October 30, 2009 · Leave a Comment

WHAT WE GOT

WHAT I TOOK HOME

Lettuce Mix – 1/4 lb. bag

Baby Salad Turnips – 1 bun

Carrots – 1 bun

Kohlrabi – 1-3 pcs

Kohlrabi – 2 pcs

Leeks – 2 pcs

Cilantro – 1 bun

Green Kale – 1 bun

Baby Salad Turnips – 1 bun

Baby Bok Choi – 1 bun

Kale – 1 bun

Apples and Pears – 1 bag

 

Everyone seemed to be giving up their kale.  The trade box was full of beautiful green leafy bunches!  Some people even dropped their kale in the box without taking a trade!  Turnips were also unpopular.  Happy with my second bunch, I only saw one other person take turnips; a Japanese fellow waxed ecstatic over the idea of turnips in miso soup.

WHAT TO DO WITH THIS FOOD

GREEN TOMATOES: I have no clue yet what I am going to do with those green tomatoes.  Maybe some sort of chow chow?
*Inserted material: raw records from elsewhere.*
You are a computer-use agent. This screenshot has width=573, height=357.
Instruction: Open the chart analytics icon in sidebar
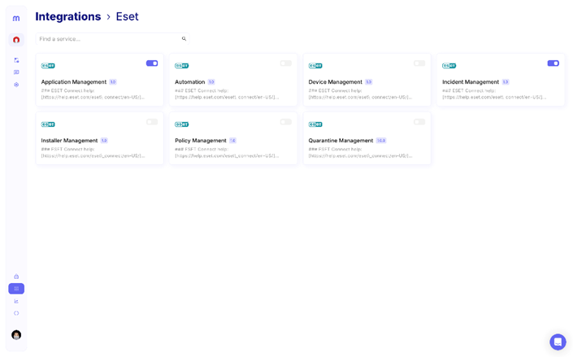tap(16, 301)
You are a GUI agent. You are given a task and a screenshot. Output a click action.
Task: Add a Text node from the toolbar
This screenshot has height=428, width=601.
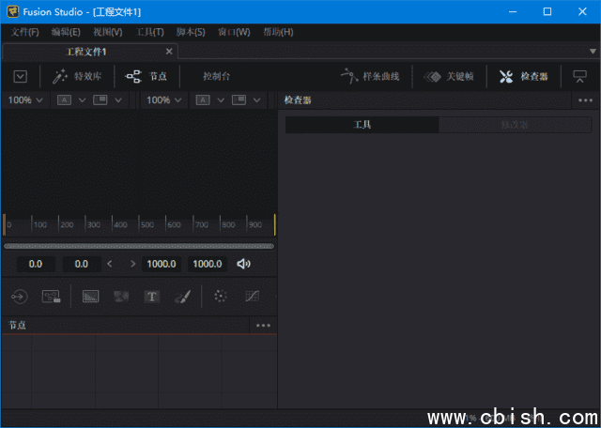coord(152,297)
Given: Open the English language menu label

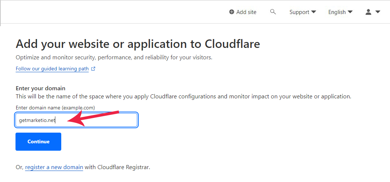Looking at the screenshot, I should 337,12.
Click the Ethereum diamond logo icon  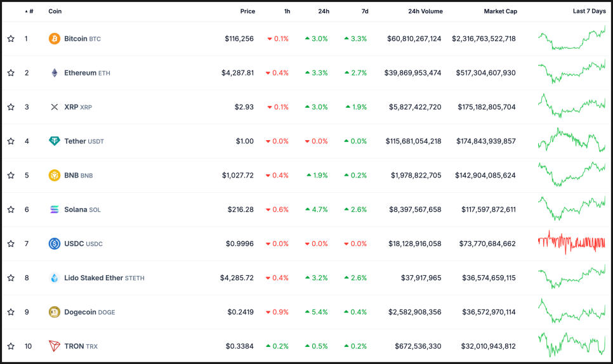coord(55,73)
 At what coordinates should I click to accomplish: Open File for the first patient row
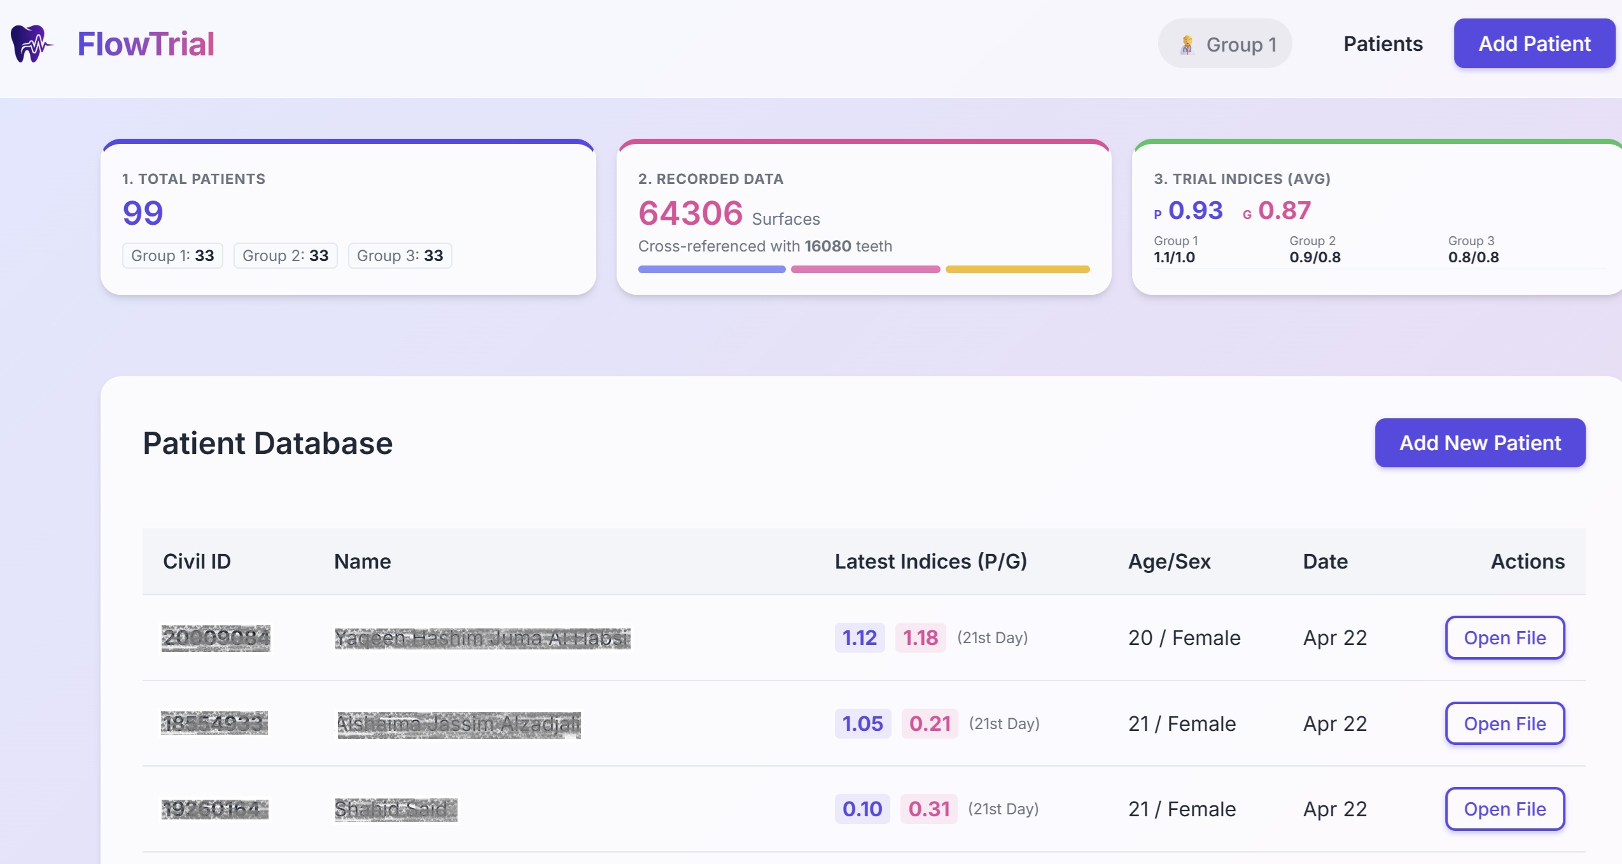pos(1504,637)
CARROTS: Juice is the only way I like carrots.

TURNIPS: I expect I will make my usual marinated turnip recipe, but I think I will take one bunch of these pretty  turnips to experiment with making pickled turnips.

KALE: More kale chips – yum!  I will probably also make one dose of marinated kale.

CILANTRO: I  love cilantro fresh, but I will probably dehydrate most of it so I can love it longer.

LEEKS: I usually just thinly slice leeks and use them like onions.

KOHLRABI: This will become ravioli with the smokey jalapeno cheez I made earlier in the week.

APPLES & PEARS: I made apple juice and a big bowl of apple sauce  (the pulp from the juice) for dinner last night.